Understanding and addressing methane emissions is an important step toward net zero, but traditional methodologies of reporting emissions at source level are under increasing scrutiny.
Throughout 2018, Saudi Aramco implemented a comprehensive leak detection and repair (LDAR) programme, enabling further reductions in emissions through the identification and mitigation of fugitive leaks, one of the largest sources of methane emissions in the oil and gas industry.
LDAR programmes are designed to systematically identify and repair leaking equipment and components, such as valves, flanges, connectors, pumps, compressors and tanks.
Saudi Aramco’s programme is exhaustive by design. It covers all operating facilities in Saudi Arabia, and requires a detailed process analysis, tagging millions of components, performing field surveys on all equipment, repairing leaks, upgrading equipment, changing processes and verifying the results.

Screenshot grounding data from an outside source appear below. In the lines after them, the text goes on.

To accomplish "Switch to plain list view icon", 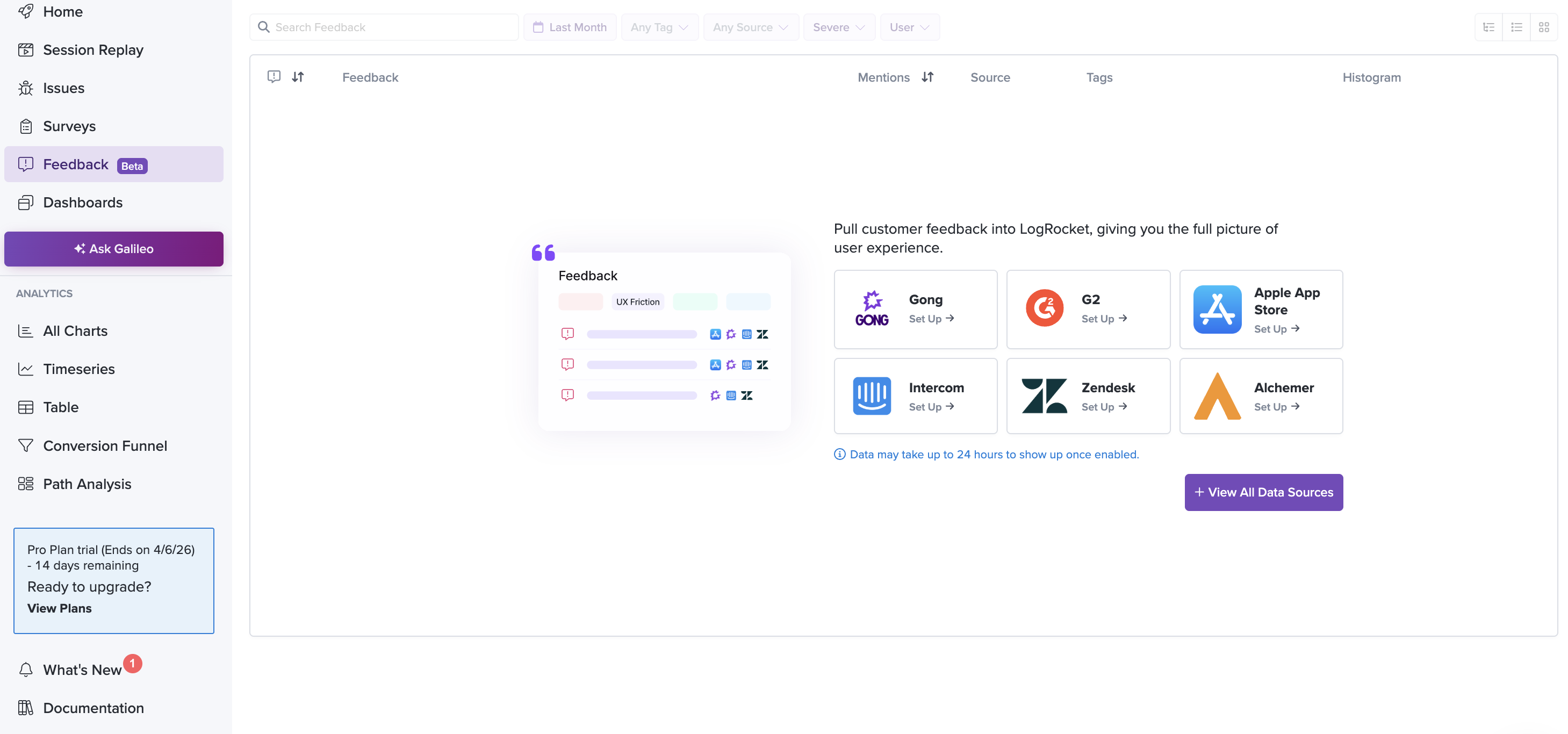I will click(1516, 27).

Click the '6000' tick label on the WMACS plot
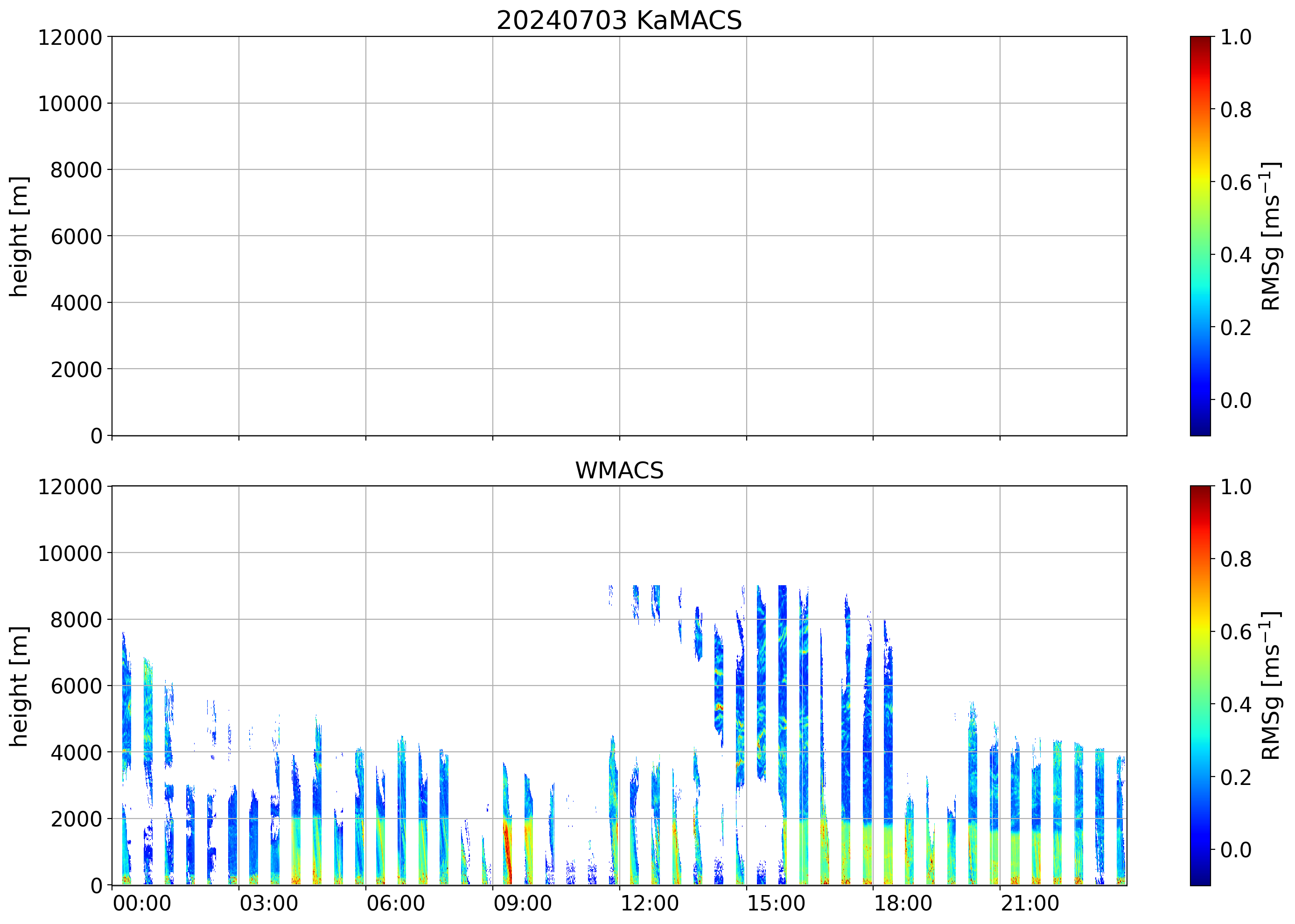[x=76, y=686]
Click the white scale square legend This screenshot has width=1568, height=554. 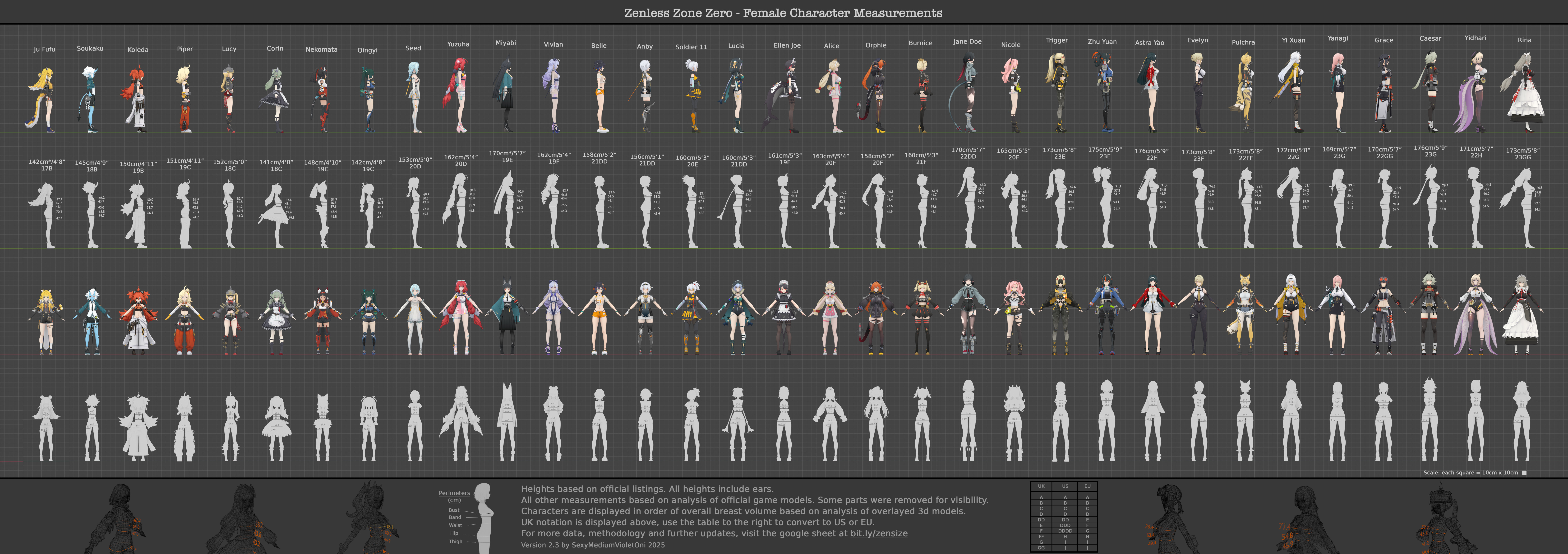[x=1524, y=473]
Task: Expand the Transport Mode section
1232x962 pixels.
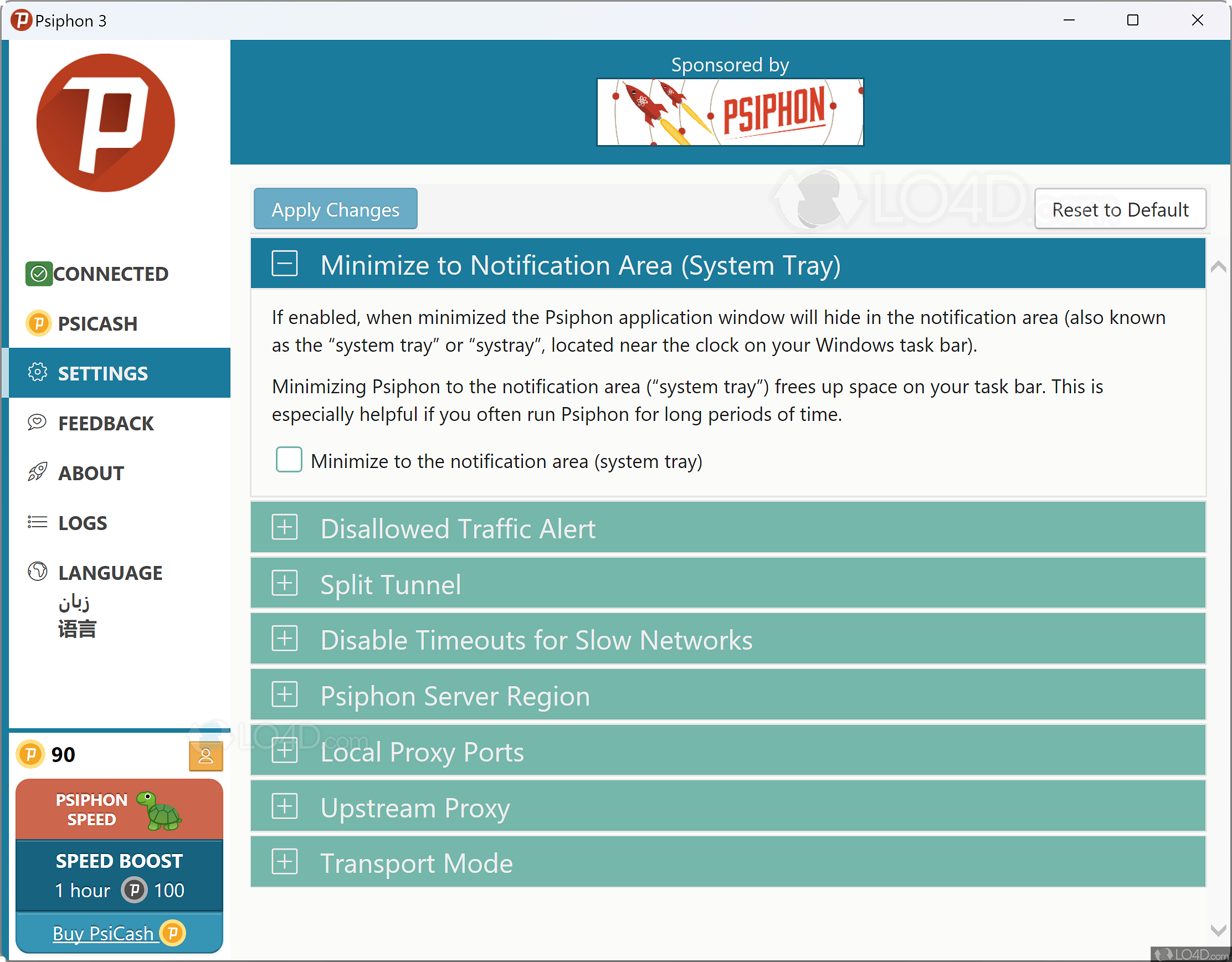Action: 284,862
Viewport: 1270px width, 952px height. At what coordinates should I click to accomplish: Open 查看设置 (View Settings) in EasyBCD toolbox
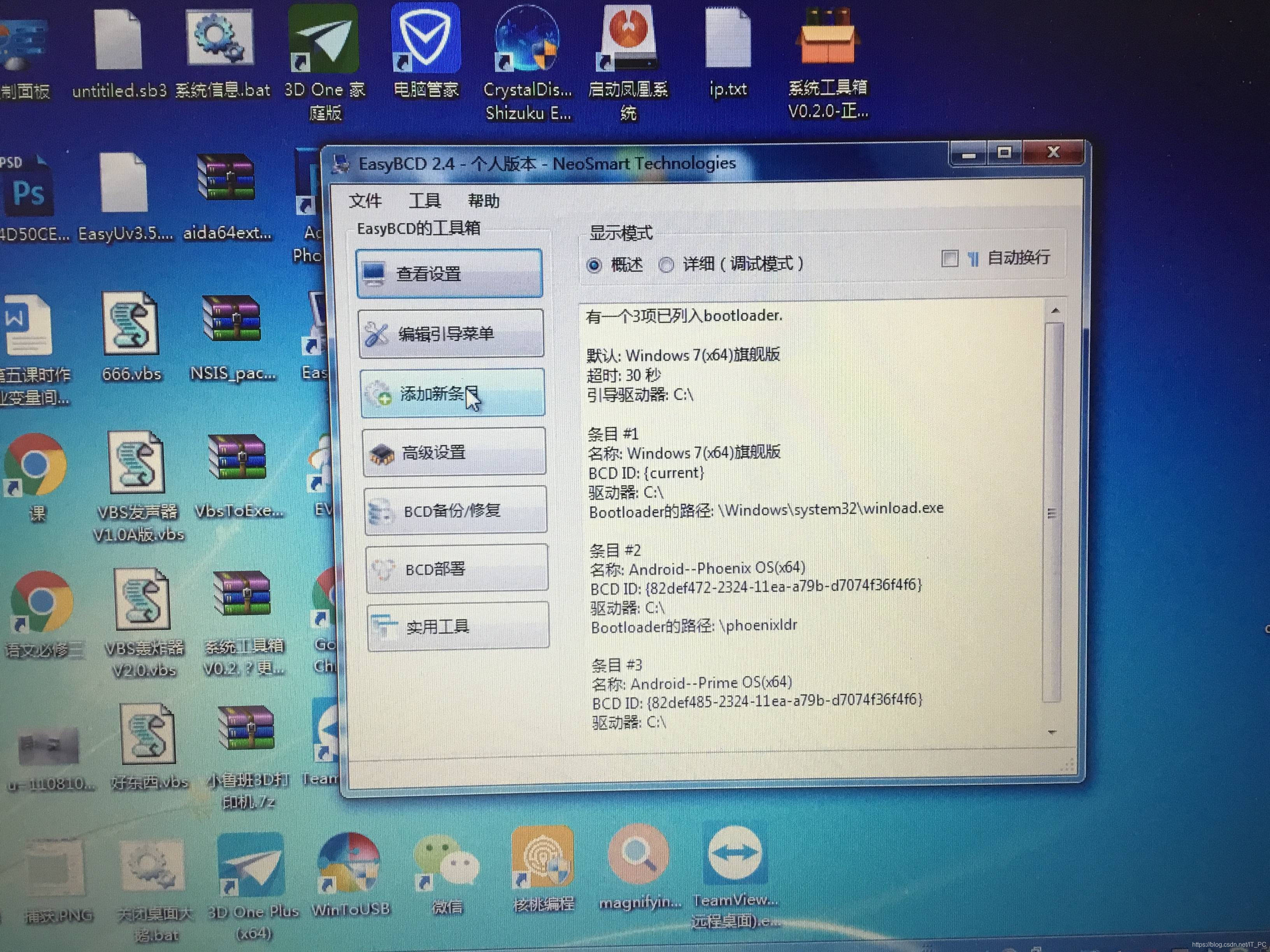tap(449, 274)
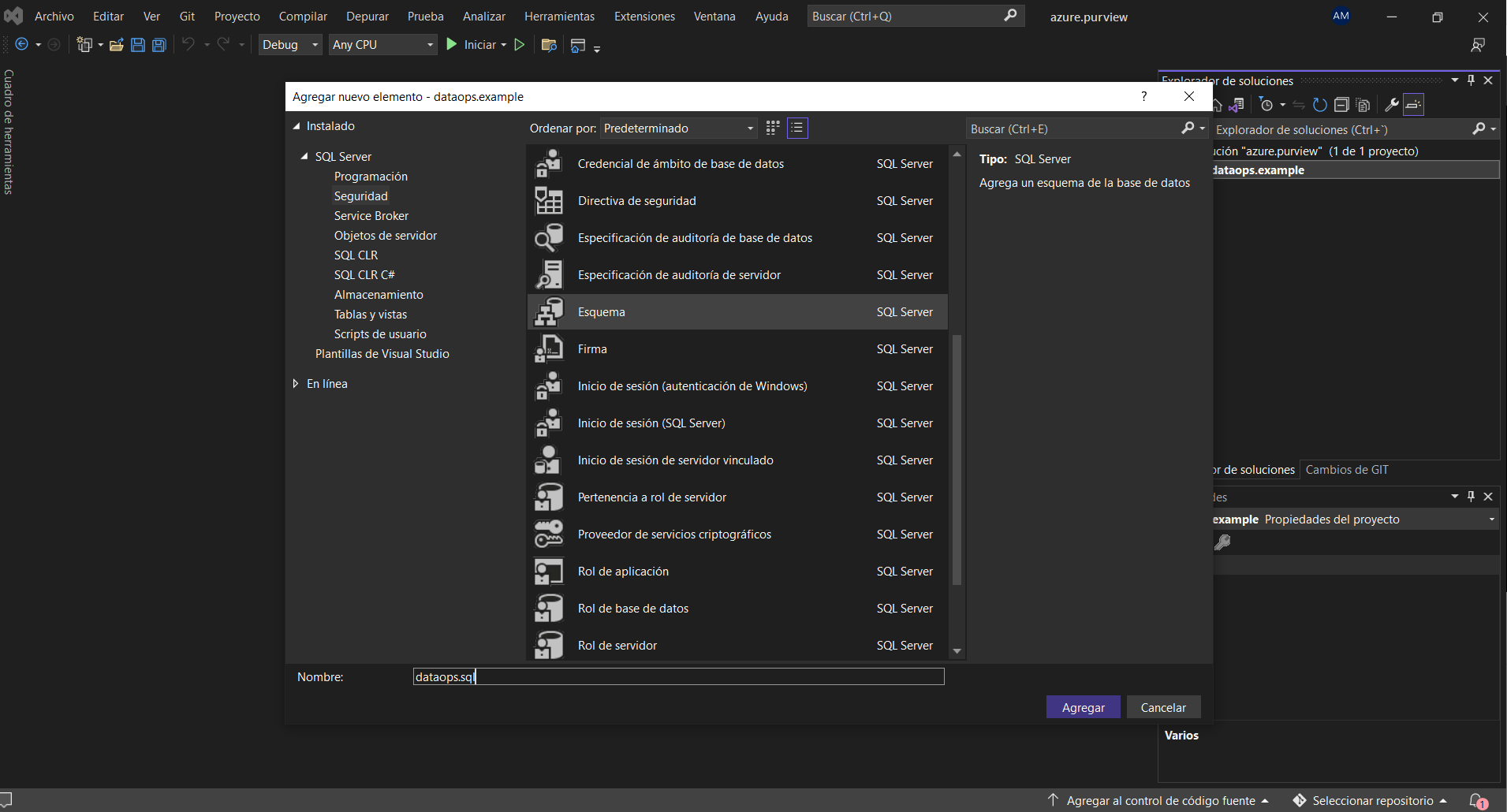
Task: Switch to the Cambios de GIT tab
Action: [x=1347, y=469]
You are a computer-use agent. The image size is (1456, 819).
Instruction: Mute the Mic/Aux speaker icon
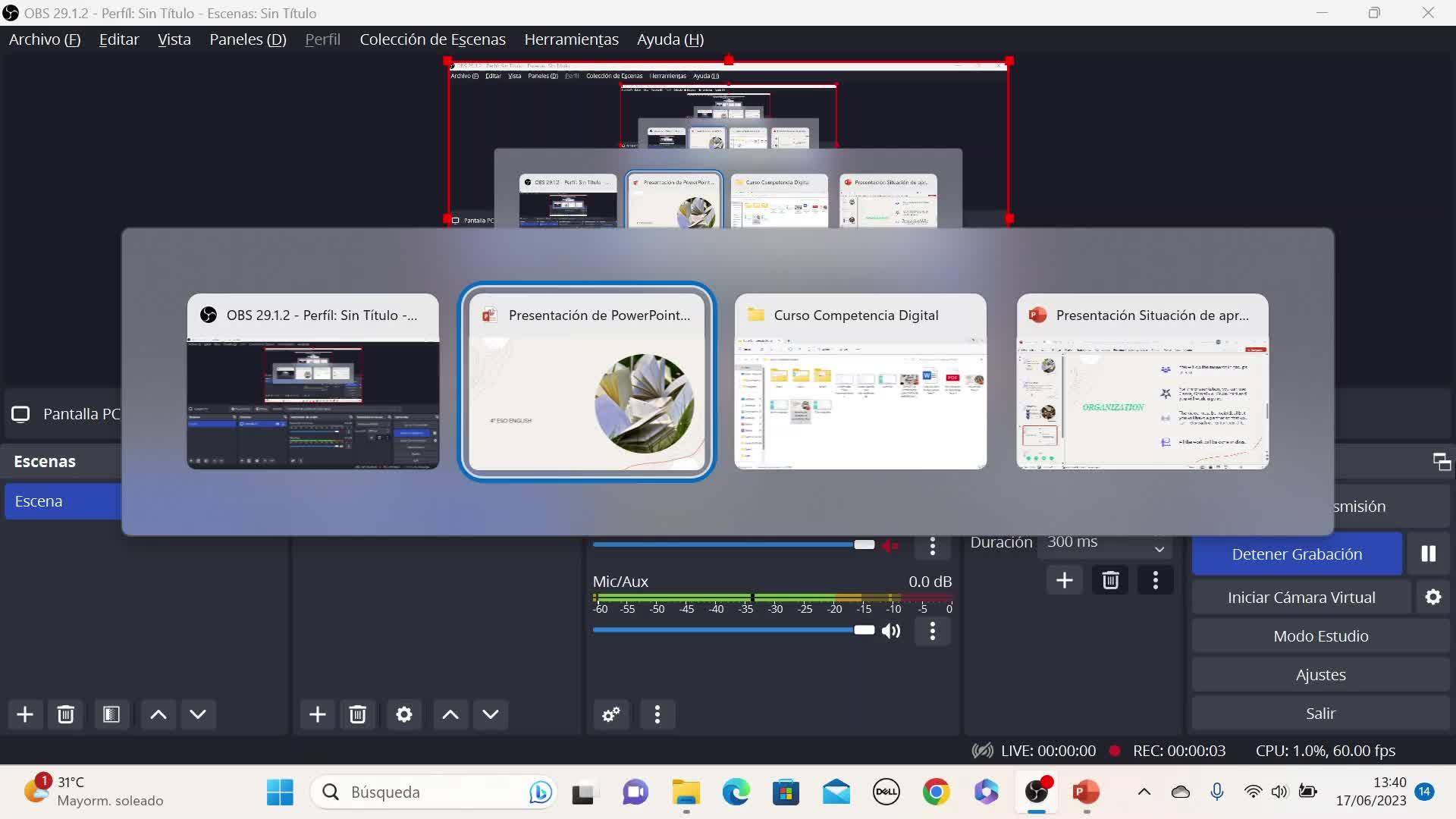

Its 2018 LDAR field measurements were assessed by an independent reviewer and have affirmed Saudi Aramco’s strong performance at the asset level. The company’s total measured methane emissions for oil and gas assets in Saudi Arabia were significantly less than those estimated using desktop calculations for prior years, bringing a significant boost to OGCI’s efforts to meet its aggregate upstream methane intensity target.
Saudi Aramco is now revising its LDAR protocol to improve monitoring, definitions and repair enforcement, and expects to deploy new technologies in monitoring and minimizing fugitive emissions, such as specialized drones for methane detection and quantification, as well as next generation valves.
What OGCI member companies are doing to reduce methane emissions
Member companies are expanding leak detection and repair campaigns, removing high-emitting devices, and reducing both flaring and venting.